YOUR GOAL:
Rewrite the items from the line with "Locate an element on the screen. This" up to and including the line with "code-example-1: /mypath/mypage?aa=bb is", swapping "screenshot" for "image" and leaving everything else unchanged. Give only those lines.

SOURCE MATERIAL START

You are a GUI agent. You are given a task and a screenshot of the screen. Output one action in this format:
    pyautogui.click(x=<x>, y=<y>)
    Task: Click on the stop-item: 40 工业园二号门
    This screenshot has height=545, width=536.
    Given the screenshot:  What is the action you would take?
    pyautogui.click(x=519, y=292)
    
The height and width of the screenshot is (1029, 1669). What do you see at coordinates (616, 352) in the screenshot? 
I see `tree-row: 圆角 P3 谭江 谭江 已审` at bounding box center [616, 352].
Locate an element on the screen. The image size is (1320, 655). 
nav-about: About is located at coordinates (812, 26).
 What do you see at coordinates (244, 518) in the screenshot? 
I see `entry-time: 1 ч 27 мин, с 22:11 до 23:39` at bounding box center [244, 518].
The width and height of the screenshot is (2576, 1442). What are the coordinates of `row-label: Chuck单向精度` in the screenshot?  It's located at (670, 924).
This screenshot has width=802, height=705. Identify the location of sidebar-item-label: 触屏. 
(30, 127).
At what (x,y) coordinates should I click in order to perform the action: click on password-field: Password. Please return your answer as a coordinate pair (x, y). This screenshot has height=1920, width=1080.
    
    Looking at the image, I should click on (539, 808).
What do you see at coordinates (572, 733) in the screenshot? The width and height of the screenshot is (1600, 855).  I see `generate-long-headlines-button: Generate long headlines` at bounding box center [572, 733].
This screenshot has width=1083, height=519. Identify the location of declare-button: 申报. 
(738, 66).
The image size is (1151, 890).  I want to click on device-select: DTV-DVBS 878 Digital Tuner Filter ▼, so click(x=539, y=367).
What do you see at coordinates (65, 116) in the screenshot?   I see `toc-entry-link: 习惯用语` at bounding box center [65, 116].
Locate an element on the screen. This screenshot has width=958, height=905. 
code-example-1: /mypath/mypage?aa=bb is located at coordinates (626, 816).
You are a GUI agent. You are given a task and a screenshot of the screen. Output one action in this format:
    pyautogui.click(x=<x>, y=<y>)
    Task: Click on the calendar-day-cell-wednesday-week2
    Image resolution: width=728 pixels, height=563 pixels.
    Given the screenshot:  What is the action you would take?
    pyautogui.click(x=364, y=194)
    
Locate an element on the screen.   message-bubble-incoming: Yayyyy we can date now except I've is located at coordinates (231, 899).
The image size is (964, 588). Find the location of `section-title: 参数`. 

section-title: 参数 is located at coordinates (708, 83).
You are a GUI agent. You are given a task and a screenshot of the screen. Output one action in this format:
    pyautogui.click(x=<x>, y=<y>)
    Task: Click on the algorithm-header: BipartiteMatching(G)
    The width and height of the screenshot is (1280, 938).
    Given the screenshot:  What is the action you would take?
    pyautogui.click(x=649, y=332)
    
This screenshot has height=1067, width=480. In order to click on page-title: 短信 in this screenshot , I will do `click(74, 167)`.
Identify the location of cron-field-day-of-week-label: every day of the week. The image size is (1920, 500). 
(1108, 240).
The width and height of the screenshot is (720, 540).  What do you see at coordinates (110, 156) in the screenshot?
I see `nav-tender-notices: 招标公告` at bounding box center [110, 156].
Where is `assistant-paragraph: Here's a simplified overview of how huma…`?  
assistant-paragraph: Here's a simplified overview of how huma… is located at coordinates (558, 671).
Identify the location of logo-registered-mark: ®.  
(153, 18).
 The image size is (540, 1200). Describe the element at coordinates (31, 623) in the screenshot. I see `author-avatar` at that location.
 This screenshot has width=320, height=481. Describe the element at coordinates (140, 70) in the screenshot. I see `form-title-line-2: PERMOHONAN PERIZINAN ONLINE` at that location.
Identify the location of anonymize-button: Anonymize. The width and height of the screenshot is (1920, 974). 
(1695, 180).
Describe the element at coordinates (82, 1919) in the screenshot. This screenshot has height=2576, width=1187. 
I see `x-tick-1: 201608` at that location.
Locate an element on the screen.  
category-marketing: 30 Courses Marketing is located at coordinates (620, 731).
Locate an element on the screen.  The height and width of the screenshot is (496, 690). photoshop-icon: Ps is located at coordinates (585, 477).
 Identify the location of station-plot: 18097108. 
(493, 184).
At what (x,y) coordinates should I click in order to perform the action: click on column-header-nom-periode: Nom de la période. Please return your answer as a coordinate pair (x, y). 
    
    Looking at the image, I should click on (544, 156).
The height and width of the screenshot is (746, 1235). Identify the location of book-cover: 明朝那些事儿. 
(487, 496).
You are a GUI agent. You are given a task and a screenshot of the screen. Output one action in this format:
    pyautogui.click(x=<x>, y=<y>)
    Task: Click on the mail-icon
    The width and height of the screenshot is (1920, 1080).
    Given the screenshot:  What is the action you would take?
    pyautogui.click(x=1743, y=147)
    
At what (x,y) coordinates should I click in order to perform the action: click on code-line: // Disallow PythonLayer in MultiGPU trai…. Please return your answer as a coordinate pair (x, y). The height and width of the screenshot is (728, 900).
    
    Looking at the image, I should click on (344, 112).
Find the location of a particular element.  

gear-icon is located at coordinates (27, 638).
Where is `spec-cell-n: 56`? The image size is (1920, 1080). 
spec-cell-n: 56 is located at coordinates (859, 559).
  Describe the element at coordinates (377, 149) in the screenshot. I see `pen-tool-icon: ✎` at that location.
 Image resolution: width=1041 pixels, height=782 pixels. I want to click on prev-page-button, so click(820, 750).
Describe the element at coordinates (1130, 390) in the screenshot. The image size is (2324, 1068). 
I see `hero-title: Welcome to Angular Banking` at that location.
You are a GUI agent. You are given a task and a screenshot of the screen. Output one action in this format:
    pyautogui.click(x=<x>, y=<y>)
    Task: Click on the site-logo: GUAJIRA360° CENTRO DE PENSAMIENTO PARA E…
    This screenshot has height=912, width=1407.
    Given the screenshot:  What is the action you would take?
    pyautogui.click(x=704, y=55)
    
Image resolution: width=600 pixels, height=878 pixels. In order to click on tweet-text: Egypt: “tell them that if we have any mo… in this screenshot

SOURCE MATERIAL END

ANSWER SPACE:
Locate an element on the screen. This image has width=958, height=905. 
code-example-1: /mypath/mypage?aa=bb is located at coordinates (626, 816).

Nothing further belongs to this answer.